- **PROBLEM DESCRIPTION**
Reproduce the entries below verbatim, everything from the line containing "Where should I click to: Click the quoted" down to the line containing "Action: pos(56,287)", with both of those lines included. Leave the pictures out of your answer.

(Element and text position data)
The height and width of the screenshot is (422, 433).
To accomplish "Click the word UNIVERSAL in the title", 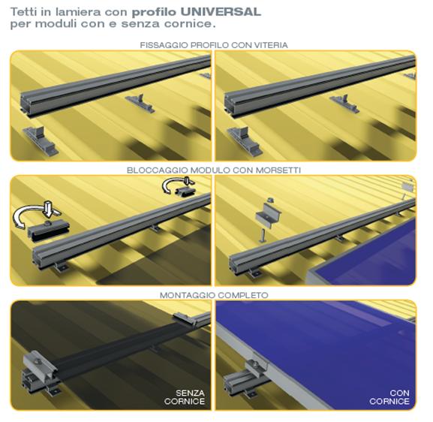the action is tap(221, 12).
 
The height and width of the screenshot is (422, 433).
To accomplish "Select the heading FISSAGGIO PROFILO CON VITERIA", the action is tap(214, 45).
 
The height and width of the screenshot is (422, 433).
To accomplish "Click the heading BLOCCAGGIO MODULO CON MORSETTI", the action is tap(214, 170).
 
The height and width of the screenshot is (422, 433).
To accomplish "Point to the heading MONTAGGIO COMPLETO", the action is tap(214, 295).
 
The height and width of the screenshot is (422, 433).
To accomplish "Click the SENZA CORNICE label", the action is tap(184, 397).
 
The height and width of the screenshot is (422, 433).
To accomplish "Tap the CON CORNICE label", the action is tap(389, 397).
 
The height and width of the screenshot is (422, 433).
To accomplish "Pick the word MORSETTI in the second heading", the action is tap(278, 170).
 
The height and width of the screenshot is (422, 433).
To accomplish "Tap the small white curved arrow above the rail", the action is tap(177, 184).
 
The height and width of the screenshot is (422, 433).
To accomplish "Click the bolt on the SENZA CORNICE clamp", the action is tap(38, 361).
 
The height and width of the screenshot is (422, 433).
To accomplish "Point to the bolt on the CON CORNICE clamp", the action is tap(256, 366).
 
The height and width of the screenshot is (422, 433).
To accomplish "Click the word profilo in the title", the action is tap(154, 12).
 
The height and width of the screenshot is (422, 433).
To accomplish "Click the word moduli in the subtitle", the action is tap(56, 23).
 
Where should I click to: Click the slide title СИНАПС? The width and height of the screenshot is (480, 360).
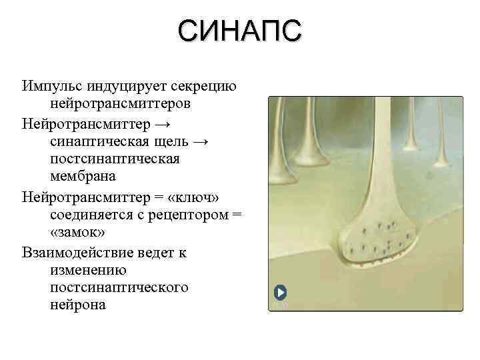pos(240,31)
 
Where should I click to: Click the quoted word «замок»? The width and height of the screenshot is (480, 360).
pos(77,233)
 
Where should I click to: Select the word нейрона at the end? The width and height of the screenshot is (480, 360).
pos(77,305)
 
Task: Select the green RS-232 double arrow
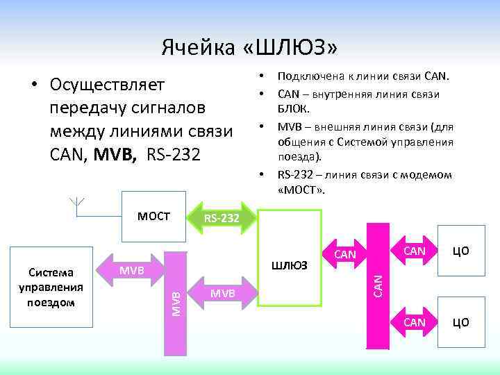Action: pos(220,219)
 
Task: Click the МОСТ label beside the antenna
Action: pos(153,215)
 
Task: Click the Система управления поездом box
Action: pos(56,287)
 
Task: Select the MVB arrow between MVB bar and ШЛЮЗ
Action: pos(222,294)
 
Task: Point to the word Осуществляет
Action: pos(108,85)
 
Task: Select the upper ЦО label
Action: pos(461,249)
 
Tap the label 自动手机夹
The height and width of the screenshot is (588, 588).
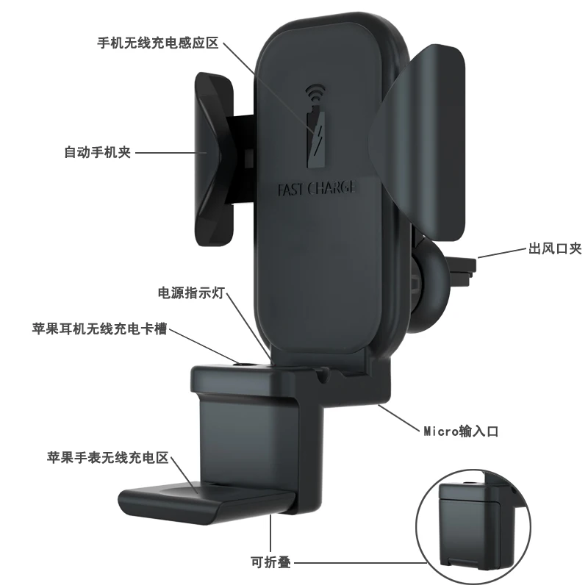(x=97, y=154)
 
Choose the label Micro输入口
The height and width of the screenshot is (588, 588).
(x=461, y=431)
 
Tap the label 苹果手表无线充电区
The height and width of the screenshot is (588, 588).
(x=108, y=458)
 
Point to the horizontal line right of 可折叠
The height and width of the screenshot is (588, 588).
(x=360, y=563)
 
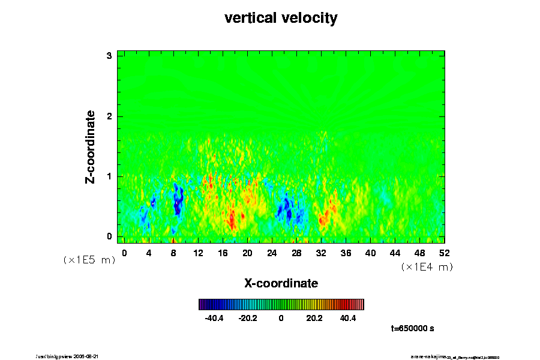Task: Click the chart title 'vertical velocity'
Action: (x=281, y=18)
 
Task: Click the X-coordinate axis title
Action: (x=281, y=283)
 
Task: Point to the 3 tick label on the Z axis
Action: (x=109, y=56)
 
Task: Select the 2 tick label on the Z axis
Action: (x=109, y=116)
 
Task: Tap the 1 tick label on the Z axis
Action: (x=109, y=176)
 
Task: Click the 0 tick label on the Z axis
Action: (x=109, y=236)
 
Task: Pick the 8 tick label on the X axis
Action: (x=173, y=253)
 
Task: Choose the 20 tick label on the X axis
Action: (x=247, y=253)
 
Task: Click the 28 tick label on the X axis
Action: (x=296, y=253)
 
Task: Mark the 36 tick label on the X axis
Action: (x=346, y=253)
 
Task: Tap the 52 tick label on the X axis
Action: (x=445, y=253)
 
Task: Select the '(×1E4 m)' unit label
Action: (x=427, y=267)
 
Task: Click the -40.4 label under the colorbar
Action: (x=214, y=318)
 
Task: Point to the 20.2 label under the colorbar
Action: (x=314, y=318)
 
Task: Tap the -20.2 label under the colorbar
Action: (x=247, y=318)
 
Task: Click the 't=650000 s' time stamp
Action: (x=412, y=328)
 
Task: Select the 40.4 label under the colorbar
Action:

- **OUTPUT OF THE EXERCISE**
Where should I click to: Click the quoted word «замок»? The width and height of the screenshot is (480, 360).
pos(77,233)
 
Where should I click to: Select the word нейрона at the end? The width and height of the screenshot is (480, 360).
pos(77,305)
 
Task: Select the green RS-232 double arrow
Action: pos(220,219)
 
Task: Click the МОСТ label beside the antenna
Action: pos(153,215)
 
Task: Click the Система управления поездом box
Action: pos(56,287)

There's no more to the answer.